While the tag 100 may operate in some embodiments as a substantially stationary reference object that may be used to position wellbore tools, the tag 100 may also be configured to receive, collect, store and transmit information. The configuration of the tag 100, therefore, may be adjusted as needed to meet a particular function. Referring now to FIG. 2, there is shown in functional format one embodiment of a tag 100. It is emphasized that the features shown in FIG. 2 may be optional and as such are not essential.

In one arrangement, the tag 100 emits an identifiable signal 102. The characteristics of the signal 102, such as amplitude or frequency, may be sufficient for the tool 200 to identify or locate the tag 100. The signal 102, in certain embodiments, may also contain information that includes, but is not limited to, a unique identification value for that tag 100. In certain embodiments, the signal 102 may include data such as reservoir data such as pressure, temperature, flow rates; formation data such as resistivity, density, porosity; fluid data such as fluid composition, borehole data such as highside, borehole diameter; directional data such as inclination, azimuth, etc.

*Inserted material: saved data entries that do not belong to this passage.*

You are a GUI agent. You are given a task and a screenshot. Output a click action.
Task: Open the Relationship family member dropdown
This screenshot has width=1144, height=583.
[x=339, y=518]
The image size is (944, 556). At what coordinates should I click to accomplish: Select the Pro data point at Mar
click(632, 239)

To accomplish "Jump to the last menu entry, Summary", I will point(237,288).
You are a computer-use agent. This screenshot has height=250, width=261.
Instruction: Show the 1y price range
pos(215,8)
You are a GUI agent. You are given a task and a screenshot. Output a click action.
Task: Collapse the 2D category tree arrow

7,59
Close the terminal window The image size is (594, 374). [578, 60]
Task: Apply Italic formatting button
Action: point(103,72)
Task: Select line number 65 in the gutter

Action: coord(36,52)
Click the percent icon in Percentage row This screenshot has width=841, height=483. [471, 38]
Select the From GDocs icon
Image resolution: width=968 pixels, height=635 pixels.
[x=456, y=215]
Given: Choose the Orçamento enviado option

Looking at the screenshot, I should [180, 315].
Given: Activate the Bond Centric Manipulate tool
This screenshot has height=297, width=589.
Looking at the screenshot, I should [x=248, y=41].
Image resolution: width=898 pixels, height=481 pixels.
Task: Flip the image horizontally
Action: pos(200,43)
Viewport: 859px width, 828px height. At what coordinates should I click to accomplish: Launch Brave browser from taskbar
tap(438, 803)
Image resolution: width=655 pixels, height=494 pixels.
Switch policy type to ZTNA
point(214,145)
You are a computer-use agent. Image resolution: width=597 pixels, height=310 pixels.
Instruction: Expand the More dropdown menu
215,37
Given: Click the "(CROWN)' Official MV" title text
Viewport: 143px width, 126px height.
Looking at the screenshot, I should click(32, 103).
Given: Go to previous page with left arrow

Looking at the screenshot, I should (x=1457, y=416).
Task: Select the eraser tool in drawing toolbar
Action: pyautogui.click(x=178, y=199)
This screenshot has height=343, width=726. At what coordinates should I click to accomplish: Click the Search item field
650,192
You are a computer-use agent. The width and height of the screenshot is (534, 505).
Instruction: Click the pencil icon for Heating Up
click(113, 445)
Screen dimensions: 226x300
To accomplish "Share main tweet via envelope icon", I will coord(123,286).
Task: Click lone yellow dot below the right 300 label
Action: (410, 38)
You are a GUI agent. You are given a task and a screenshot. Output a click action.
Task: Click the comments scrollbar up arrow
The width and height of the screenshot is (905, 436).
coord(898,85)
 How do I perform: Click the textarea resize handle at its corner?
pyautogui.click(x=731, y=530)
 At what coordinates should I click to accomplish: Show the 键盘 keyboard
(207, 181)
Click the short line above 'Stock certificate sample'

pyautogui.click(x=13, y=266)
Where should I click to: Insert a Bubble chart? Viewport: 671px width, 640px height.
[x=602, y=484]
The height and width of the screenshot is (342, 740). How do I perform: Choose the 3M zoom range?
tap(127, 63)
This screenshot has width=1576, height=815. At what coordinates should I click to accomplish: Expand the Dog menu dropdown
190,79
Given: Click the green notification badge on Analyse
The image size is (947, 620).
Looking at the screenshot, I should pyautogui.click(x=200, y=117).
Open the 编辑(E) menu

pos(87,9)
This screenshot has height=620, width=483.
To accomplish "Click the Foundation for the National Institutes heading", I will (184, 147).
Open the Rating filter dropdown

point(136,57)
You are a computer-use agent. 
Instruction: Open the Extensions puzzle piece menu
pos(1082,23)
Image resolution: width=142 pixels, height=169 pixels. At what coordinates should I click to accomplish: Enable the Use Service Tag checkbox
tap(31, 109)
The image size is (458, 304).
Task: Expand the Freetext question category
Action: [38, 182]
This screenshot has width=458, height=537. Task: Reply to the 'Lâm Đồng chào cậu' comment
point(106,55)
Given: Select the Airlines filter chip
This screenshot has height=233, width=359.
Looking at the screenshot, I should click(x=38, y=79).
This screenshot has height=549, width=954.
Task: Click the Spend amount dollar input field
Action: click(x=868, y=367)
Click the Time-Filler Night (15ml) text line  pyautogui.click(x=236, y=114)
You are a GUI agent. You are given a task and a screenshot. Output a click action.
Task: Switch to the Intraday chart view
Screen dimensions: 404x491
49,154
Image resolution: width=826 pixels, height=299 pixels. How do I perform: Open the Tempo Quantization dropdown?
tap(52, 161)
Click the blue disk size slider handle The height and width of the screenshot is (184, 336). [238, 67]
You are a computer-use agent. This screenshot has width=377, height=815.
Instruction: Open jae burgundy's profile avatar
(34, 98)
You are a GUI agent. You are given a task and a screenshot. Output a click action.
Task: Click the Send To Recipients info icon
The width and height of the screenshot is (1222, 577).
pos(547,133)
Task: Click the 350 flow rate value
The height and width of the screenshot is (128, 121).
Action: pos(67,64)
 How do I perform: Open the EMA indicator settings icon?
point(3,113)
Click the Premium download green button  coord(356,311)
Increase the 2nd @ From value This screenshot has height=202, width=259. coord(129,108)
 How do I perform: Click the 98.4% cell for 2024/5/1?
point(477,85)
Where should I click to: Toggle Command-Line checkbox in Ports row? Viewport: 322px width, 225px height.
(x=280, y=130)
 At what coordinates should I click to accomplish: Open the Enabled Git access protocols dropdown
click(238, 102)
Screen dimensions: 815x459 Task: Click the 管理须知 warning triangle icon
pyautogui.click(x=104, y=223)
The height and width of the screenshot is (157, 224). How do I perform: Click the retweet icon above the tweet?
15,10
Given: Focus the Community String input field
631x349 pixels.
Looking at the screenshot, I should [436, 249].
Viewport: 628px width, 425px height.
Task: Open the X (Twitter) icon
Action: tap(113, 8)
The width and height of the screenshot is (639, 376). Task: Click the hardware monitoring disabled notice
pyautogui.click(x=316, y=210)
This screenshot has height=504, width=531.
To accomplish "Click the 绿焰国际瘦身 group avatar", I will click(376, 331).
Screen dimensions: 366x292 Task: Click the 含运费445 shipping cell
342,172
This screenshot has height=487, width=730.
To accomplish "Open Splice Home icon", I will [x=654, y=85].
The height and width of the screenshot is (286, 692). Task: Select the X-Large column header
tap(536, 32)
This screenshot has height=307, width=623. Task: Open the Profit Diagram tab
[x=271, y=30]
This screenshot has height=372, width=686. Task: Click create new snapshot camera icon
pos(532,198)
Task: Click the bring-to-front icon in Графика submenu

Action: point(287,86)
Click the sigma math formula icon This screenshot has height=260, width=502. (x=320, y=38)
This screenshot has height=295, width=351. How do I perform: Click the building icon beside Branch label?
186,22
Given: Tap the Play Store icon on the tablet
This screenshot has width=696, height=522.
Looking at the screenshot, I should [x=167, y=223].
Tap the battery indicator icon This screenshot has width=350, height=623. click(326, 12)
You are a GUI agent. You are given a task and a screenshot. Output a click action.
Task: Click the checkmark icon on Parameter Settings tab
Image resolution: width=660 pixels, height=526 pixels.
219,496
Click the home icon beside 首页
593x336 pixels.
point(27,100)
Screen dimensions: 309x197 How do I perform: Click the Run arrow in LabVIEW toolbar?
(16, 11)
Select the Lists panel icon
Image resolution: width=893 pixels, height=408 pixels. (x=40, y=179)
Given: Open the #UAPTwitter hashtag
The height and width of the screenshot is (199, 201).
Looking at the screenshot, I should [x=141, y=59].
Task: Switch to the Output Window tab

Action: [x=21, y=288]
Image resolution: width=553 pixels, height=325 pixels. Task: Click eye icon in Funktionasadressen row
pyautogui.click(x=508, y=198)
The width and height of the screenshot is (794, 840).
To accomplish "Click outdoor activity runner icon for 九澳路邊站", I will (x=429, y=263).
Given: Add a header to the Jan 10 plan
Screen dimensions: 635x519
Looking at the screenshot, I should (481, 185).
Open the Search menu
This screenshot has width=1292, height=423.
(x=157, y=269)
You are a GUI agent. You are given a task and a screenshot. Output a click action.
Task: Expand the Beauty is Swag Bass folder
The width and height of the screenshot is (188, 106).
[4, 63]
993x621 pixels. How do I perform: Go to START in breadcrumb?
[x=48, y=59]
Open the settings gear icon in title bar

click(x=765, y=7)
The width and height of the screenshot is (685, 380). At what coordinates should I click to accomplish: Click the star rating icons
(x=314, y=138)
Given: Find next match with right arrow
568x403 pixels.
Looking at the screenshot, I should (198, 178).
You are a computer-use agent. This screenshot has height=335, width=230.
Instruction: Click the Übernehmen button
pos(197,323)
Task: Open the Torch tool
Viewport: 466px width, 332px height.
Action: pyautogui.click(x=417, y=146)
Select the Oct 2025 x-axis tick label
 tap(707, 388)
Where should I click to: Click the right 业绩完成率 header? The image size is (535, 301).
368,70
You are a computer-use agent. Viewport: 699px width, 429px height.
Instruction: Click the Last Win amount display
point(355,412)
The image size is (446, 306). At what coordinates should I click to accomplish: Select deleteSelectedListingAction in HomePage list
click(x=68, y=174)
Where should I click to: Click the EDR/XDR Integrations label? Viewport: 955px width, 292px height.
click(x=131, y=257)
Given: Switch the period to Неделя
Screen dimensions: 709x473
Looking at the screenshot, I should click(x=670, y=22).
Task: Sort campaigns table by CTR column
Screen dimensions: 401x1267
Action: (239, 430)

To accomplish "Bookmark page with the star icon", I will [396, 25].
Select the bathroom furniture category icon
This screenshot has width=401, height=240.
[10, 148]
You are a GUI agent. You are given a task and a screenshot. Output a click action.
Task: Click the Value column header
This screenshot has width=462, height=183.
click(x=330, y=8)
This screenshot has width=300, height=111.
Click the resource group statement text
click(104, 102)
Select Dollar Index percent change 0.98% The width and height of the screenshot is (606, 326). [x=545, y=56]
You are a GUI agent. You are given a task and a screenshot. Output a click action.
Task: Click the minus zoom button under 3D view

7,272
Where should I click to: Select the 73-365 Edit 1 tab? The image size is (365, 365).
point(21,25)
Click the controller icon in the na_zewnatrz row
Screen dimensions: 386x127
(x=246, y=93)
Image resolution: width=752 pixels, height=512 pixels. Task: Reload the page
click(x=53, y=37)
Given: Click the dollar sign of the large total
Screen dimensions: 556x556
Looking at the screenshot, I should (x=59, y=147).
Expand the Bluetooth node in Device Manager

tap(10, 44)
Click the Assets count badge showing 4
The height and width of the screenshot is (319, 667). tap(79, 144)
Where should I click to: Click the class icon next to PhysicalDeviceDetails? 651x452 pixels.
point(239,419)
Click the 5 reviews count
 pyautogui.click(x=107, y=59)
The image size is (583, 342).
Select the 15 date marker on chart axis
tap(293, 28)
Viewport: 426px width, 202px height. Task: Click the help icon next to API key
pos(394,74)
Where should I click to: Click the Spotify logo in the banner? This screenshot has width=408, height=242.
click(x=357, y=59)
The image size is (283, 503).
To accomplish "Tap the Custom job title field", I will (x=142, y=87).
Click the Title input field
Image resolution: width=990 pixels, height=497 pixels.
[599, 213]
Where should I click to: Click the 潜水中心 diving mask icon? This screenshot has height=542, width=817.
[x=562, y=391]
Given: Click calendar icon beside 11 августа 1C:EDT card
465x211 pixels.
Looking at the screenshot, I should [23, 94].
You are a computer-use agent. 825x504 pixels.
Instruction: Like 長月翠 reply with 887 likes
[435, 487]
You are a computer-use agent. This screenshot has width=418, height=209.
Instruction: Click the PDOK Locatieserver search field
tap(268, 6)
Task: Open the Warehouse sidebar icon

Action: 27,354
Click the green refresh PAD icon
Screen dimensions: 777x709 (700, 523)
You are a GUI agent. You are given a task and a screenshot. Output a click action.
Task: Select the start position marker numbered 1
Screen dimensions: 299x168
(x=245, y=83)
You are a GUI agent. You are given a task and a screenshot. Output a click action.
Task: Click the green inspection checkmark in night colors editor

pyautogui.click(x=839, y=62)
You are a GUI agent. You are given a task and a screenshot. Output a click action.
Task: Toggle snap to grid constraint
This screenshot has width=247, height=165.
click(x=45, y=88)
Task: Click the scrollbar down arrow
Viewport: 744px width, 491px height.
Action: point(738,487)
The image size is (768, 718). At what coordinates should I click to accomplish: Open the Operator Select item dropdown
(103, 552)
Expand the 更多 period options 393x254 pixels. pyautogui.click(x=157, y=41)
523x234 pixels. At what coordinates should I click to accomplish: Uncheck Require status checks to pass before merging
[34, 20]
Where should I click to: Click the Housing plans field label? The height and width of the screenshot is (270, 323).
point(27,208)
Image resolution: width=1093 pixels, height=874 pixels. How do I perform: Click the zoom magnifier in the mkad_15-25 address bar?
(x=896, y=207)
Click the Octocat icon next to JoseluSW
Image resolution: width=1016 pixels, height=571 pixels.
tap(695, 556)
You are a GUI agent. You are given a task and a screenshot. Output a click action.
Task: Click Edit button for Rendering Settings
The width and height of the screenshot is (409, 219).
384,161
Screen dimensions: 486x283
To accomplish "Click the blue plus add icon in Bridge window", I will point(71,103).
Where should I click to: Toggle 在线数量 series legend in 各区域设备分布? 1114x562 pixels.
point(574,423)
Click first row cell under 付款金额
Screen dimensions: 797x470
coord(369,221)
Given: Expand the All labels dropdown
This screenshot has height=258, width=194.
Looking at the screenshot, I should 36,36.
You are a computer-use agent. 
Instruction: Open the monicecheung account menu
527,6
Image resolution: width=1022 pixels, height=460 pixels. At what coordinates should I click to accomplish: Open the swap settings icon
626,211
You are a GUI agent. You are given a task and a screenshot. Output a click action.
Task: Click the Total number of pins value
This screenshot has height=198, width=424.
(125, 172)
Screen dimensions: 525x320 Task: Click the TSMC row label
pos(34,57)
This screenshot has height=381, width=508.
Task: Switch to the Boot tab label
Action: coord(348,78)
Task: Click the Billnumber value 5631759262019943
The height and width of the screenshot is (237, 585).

The data may be measurements made by in situ sensors or by tools that have previously run in the wellbore 10. In certain embodiments, the signal 102 may include position data such as a distance to one or more features of interest described previously. The signals may be digital, analog, encoded pulses or any other information-bearing transmission.

The constituent components of the tag 100 may depend on the particular application involved, the nature the signal 102 and/or the degree of information that is to be conveyed by the signal 102. For instance, the tag 100 may utilize a transmitter 110 that transmits a signal having a predetermined characteristic such as amplitude or frequency that enables identification of the tag 100. To add information to the signal 102, a memory 112 may be utilized to store data. The data may be written to the memory 112 by an external device (not shown) or by a resident data writer 114. In some embodiments, the tag 100 may operate continuously or periodically. In some embodiments, a receiver 116 may be used to receive command signals or data signals transmitted to the tag 100. For instance, the tag 100 may assume a “sleep” or “dormant” mode until a command signal is received by the receiver 116. Upon receiving the command signal, the transmitter 110 may transmit the signal 102. The receiver 116 may also be used to receive data that is thereafter written to the memory 112 by the writer 114. In embodiments, a sensor 118 may be used to measure one or more desired parameters of interest and a processor 120 may be used to process the measured data or any other received data. The processing may include, but is not limited to, digitizing, decimating, filtering, etc. The transmitter 100 may include an onboard power supply 122, which may be rechargeable. The transmitter 100 may also be energized by using as an induction device on a tool or by a suitable power conductor to a remote power supply in the wellbore or at the surface.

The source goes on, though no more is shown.